▶ [TASK DESCRIPTION]
Rewrite the material from its first line through the line containing "sidebar-item-label: Access Keys" as a numbered list, with blank lines omitted.

Collected data
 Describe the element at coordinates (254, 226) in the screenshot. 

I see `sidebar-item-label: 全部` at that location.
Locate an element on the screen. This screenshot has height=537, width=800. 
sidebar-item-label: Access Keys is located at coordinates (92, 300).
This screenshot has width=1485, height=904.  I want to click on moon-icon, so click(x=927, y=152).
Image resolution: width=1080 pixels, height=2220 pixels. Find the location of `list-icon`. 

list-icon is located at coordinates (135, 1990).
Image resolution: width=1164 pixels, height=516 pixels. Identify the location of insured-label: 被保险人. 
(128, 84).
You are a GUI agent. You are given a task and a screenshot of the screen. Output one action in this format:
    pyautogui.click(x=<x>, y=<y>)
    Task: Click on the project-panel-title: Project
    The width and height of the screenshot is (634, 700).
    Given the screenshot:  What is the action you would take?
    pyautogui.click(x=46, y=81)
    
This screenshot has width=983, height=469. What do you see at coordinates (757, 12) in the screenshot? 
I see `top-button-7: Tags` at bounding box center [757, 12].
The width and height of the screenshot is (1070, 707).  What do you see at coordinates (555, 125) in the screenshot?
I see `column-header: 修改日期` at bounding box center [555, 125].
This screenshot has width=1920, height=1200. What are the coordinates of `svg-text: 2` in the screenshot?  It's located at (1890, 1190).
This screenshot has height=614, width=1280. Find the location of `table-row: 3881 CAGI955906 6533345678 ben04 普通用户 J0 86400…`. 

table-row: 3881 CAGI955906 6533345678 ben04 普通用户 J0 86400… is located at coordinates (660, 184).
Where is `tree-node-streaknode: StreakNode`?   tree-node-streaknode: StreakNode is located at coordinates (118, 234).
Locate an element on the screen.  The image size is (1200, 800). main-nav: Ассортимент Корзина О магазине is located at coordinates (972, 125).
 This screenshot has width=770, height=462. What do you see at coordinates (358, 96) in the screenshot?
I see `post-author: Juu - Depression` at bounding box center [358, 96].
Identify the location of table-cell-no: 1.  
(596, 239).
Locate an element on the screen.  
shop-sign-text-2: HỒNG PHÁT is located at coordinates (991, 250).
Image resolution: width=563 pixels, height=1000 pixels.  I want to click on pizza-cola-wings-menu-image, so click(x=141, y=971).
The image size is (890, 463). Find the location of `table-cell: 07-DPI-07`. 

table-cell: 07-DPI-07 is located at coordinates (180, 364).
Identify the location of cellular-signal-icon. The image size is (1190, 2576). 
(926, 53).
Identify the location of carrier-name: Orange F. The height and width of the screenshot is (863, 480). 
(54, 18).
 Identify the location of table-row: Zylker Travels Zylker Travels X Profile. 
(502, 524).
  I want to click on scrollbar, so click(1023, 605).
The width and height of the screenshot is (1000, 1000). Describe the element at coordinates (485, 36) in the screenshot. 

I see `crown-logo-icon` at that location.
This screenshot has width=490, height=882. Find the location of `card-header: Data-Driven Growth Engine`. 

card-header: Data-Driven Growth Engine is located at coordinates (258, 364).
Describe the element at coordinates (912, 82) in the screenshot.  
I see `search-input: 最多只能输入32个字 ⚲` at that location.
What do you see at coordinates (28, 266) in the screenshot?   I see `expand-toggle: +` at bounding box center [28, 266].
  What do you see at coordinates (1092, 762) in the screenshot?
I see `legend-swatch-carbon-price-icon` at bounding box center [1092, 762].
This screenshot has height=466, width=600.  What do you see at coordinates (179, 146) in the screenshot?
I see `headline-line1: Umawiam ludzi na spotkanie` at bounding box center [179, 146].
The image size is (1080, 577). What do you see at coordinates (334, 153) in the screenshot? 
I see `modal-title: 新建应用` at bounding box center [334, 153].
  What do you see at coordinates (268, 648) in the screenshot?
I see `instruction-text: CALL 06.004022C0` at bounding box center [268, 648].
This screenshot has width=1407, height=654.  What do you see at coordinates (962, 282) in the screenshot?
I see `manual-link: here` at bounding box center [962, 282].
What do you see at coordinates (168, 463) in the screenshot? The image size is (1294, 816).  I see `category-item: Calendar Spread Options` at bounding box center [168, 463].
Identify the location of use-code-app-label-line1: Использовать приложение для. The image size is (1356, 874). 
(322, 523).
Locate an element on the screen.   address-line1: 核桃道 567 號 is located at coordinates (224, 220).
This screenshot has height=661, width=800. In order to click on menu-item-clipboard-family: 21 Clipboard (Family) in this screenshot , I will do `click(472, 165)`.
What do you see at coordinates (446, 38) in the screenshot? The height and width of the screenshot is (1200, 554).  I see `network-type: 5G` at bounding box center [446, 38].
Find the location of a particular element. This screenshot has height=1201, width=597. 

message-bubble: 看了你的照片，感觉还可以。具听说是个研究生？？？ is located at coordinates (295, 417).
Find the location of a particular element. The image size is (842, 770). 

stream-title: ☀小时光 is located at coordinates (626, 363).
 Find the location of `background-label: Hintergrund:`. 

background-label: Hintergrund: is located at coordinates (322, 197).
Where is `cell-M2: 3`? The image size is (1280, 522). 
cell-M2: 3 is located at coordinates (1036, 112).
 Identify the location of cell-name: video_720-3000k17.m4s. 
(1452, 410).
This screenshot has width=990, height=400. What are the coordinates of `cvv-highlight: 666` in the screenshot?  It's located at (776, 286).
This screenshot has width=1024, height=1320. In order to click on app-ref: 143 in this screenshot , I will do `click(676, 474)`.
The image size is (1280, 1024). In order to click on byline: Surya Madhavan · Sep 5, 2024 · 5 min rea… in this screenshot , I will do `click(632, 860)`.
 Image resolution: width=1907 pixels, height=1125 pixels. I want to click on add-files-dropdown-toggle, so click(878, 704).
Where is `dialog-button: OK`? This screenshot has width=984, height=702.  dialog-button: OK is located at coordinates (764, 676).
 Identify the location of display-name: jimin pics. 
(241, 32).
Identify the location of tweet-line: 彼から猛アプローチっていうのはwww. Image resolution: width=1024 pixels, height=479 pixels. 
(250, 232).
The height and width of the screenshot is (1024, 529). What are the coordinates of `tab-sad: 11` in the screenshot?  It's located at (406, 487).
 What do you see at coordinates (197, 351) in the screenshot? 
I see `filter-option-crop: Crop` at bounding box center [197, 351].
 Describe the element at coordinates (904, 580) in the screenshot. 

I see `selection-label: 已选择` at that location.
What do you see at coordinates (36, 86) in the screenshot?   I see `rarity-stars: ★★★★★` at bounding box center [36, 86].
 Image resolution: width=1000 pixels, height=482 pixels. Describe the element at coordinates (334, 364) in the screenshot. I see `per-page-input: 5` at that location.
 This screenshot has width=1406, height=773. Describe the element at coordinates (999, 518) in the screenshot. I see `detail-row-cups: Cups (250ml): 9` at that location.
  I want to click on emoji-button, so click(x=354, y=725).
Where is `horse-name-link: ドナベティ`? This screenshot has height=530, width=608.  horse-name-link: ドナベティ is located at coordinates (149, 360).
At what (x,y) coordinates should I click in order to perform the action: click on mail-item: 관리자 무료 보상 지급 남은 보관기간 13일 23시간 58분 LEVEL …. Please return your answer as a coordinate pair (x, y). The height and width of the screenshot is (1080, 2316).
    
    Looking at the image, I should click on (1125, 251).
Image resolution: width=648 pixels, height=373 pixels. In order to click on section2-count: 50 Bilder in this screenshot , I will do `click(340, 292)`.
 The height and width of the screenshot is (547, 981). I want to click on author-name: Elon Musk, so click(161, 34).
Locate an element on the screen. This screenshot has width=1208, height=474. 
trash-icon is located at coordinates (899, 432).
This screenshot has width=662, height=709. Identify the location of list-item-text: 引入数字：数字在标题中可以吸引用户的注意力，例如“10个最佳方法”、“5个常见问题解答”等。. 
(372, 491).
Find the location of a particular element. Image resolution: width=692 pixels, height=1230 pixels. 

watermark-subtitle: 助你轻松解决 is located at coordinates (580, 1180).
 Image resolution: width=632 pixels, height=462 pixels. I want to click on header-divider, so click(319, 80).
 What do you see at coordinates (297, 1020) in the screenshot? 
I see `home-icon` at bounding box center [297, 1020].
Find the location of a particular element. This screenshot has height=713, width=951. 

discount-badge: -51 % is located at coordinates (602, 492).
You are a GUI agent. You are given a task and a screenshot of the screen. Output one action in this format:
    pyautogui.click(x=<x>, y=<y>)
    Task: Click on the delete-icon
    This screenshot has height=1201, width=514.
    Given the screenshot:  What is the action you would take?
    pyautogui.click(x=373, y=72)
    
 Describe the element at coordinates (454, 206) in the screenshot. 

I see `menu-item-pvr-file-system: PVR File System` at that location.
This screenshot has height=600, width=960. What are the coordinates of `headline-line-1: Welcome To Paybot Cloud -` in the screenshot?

▶ [EXERCISE RESULT]
1.  Describe the element at coordinates (254, 226) in the screenshot. 
2. I see `sidebar-item-label: 全部` at that location.
3. Locate an element on the screen. This screenshot has height=537, width=800. 
4. sidebar-item-label: Access Keys is located at coordinates (92, 300).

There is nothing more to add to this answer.